**Problem to solve**:
Within the material below, locate the line with "Chambre (947, 56)" and the line with "Mentions légales (820, 415)", then return those two lines and all lines between them, exactly as written.

**Data supplied**:
*** Block opens ***

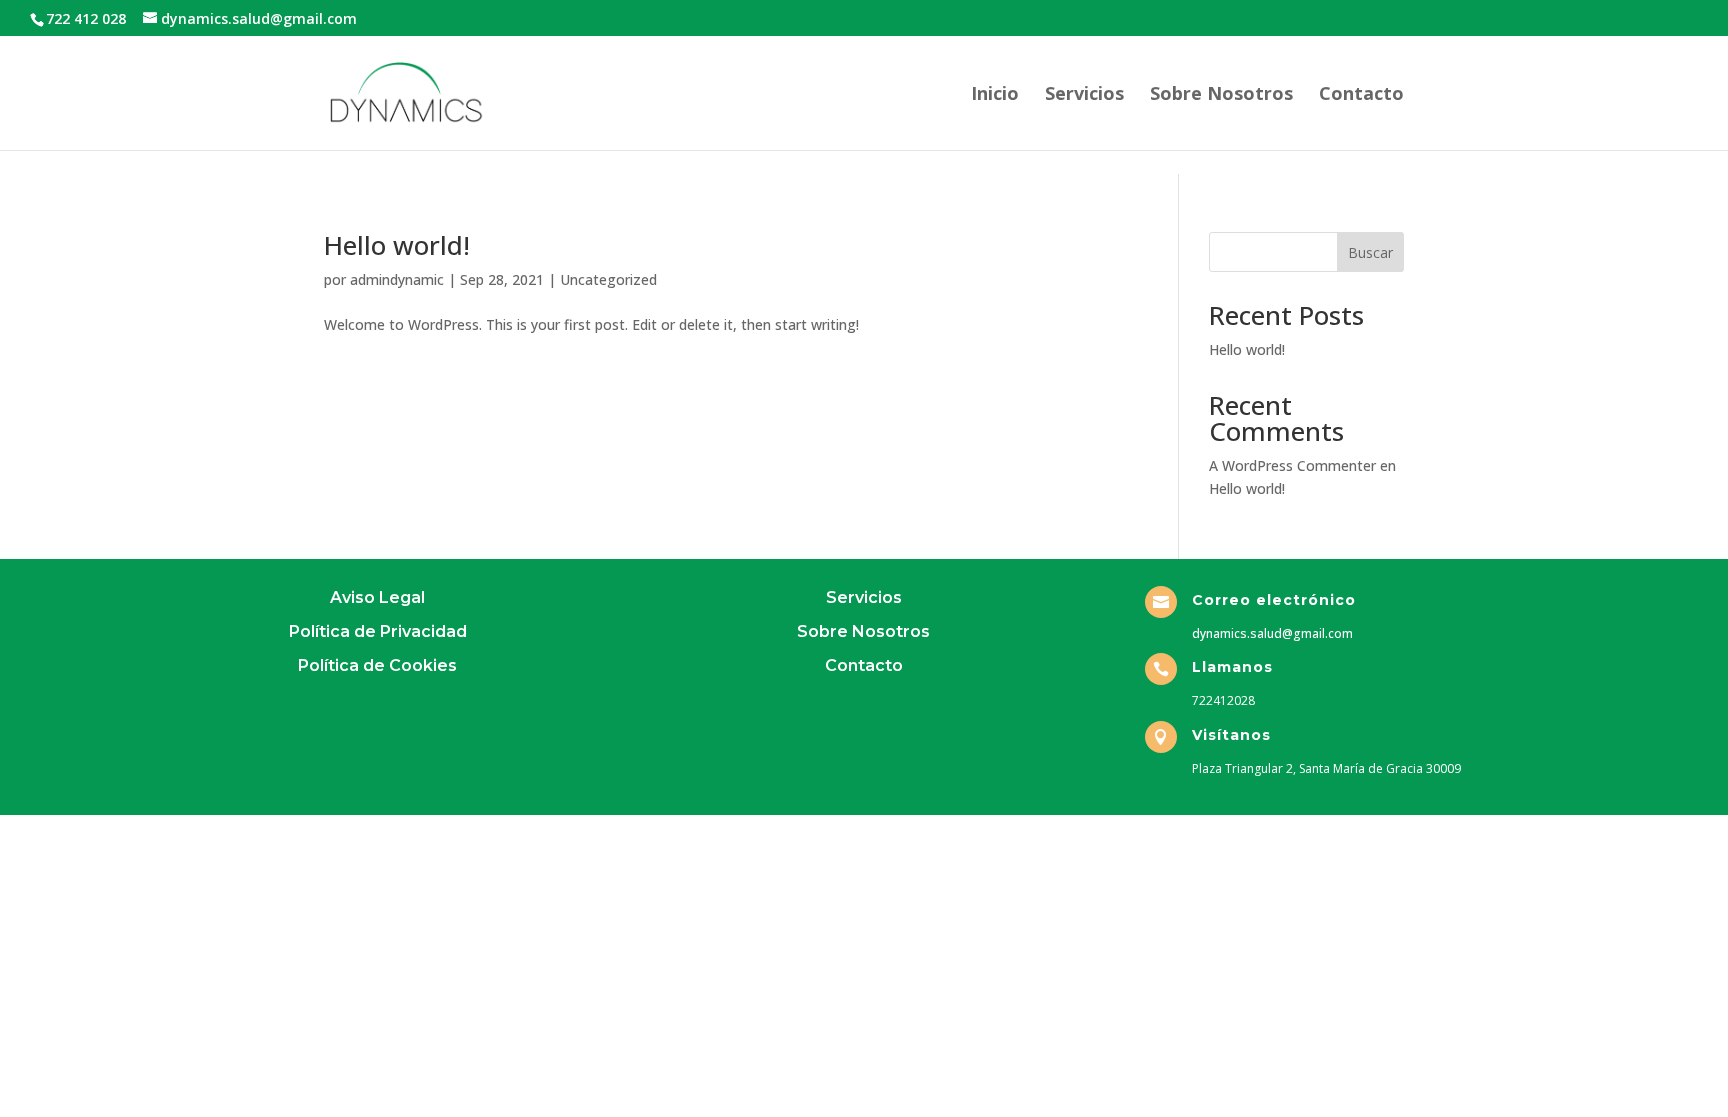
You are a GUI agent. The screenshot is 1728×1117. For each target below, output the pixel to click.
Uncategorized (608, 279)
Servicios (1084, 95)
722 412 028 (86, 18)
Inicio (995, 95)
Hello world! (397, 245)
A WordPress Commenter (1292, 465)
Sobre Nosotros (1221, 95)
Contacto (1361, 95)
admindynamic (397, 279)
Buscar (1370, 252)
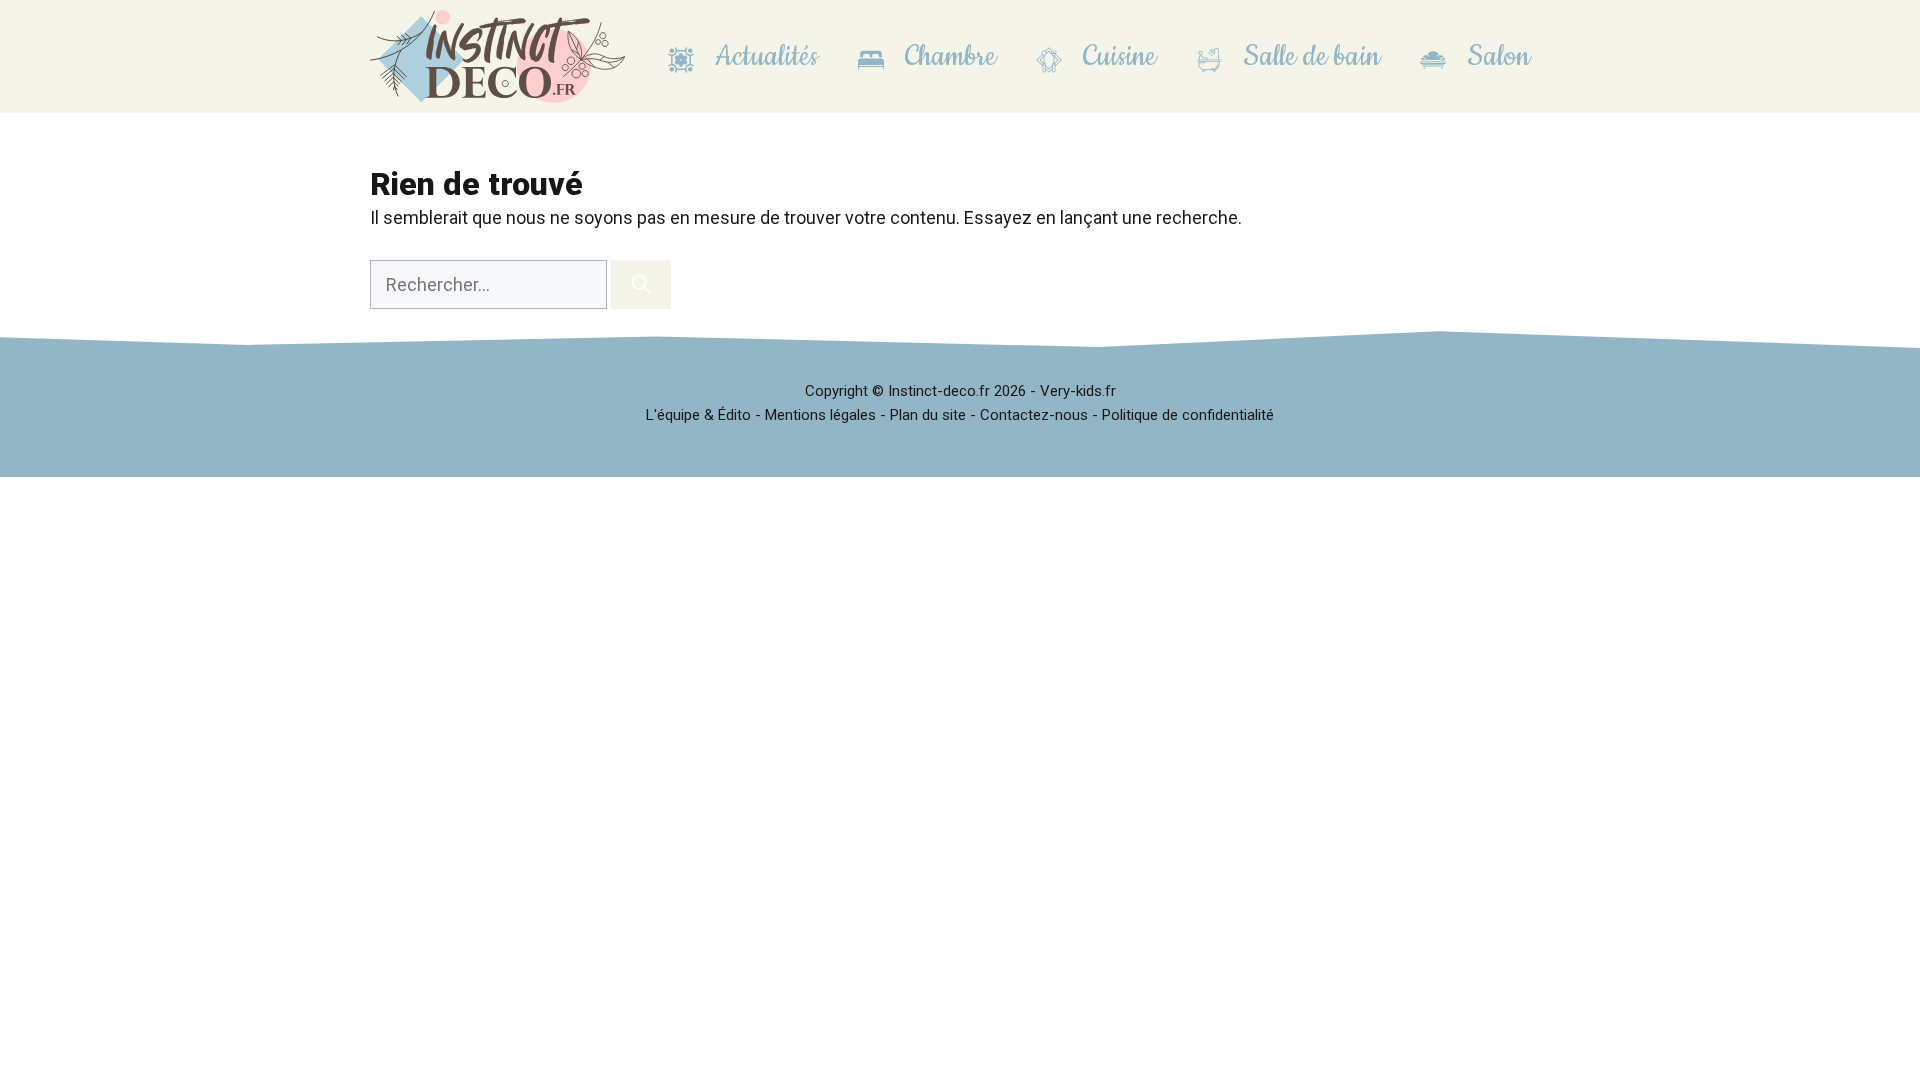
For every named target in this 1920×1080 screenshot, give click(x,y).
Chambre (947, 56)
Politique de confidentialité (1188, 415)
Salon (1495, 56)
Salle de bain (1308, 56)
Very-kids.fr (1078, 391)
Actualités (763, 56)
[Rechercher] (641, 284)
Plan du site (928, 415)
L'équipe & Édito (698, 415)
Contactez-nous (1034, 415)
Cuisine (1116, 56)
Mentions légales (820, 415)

*** Block closes ***
*** Block opens ***

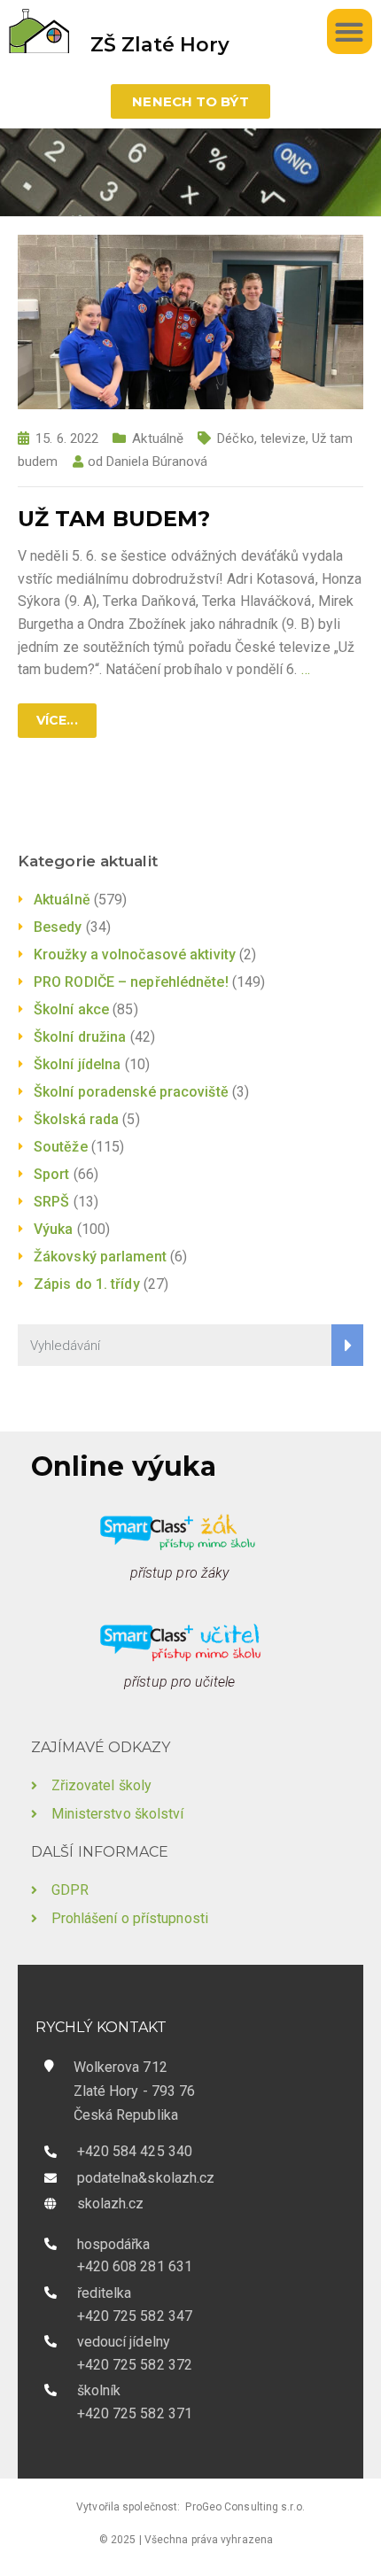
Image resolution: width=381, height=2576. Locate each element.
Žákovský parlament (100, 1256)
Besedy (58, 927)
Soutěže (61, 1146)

*** Block closes ***

**Reply**:
Chambre (947, 56)
Politique de confidentialité (1188, 415)
Salon (1495, 56)
Salle de bain (1308, 56)
Very-kids.fr (1078, 391)
Actualités (763, 56)
[Rechercher] (641, 284)
Plan du site (928, 415)
L'équipe & Édito (698, 415)
Contactez-nous (1034, 415)
Cuisine (1116, 56)
Mentions légales (820, 415)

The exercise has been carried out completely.